By Navaneeth Nair, vice president of product, Infinx.
Recently, major U.S. health insurance companies have begun implementing prior authorization processes. These insurers do not possess the specialized knowledge needed to determine medical necessity, so they have to shift the responsibility to providers in order to minimize instances of fraud and abuse.
However, shifting prior authorization responsibility back to the practitioners can be troublesome. Many providers do not have the necessary staff headcount needed to handle the seemingly endless number of phone calls needed to obtain manual insurance verifications.
That may lead providers to seek completely automated solutions as a solution, but—despite all the advances in artificial intelligence (AI)—machines simply cannot do everything. The true purpose of AI is to help people make better decisions rather than completely automate tasks and remove the human element.
Decision-making in the healthcare industry absolutely requires the intelligence and empathy that can only come from people and not machines. As a result, it is more accurate for providers to look to “augmented intelligence,” which is the enhanced capabilities of human clinical decision-making coupled with AI’s computational methods and systems as defined by the American Medical Association.
Make no mistake—AI is absolutely necessary in healthcare because the industry is either swimming or drowning in data, depending upon whom you ask. As a result, the value proposition with the most potential is to implement a tool that can input the data, make sense of it, and present it back to the provider in a way that allows people to use their knowledge and empathy to make the best possible decisions.
The AI component is designed to continuously learn and improve from all data and interactions to provide prescriptive insights for decision making while providing an increasing transparency into the process. Ultimately, the AI’s job is to enable intelligent decisions by applying machine learning, natural language processing and understanding. When decision making is more deductive based on a learning system, it improves outcomes.
Predictive models are inherently simple to build, but difficult to maintain, because none of our healthcare processes remain stable enough to utilize the data and patterns that are produced. Those aspects are always changing, so practices need a solution that seamlessly integrates the process and constantly accesses the latest and most relevant data.
AI should be prescriptive and not just predictive since predicting the outcome without explain ability (black box AI) is limiting, particularly in healthcare where we need to better understand machine rationale before applying it.
Lastly, the human component is required to make the decisions that robotic automation and AI cannot.
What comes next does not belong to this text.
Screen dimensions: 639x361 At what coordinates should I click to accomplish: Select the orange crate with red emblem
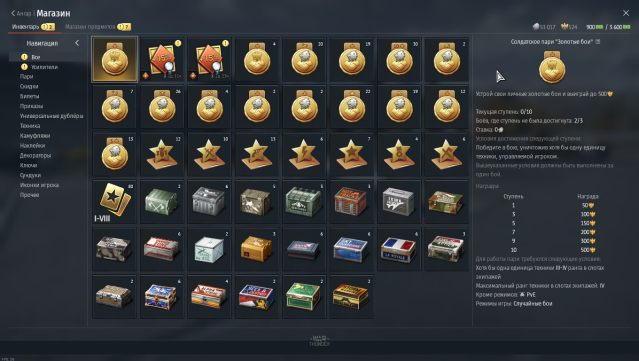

Only people with empathy and knowledge of each unique situation can tailor the patient experience to their individual context and needs.
Simply put, prior authorization needs to be a product of human determination with as much assistance as AI can provide. The best possible outcomes are the result of good intelligence and great execution.
The most significant value proposition for AI is the ability to take mundane administrative processes like prior authorization or revenue cycle management off the task list of staff members who have more important things to focus on without letting machines make critical healthcare decisions. The most valuable automation systems will continuously learn from the data gathered from previous experiences in order to help people make better decisions.
This “digital workforce” will not replace human workers, but instead will accelerate employee expertise, augment decision making, reduce manual processing costs and risk, increase consistency of output, and develop continuous self-learning processes. These best-in-class platforms will allow providers to manage prior authorization, coding, and billing needs through a combination of AI and specialists.
Providers should avoid completely automated solutions for prior authorizations and instead look to a solution that does not remove the deep knowledge and expertise factor gained from specialists. Many general-purpose AI solutions are nothing more than spot analytics solutions branded as AI, which require significant investments and deliver uncertain results.
While AI may one day evolve to the point of completely automating the prior authorization process, providers today should remain committed to incorporating the human factor for better decision making and outcomes.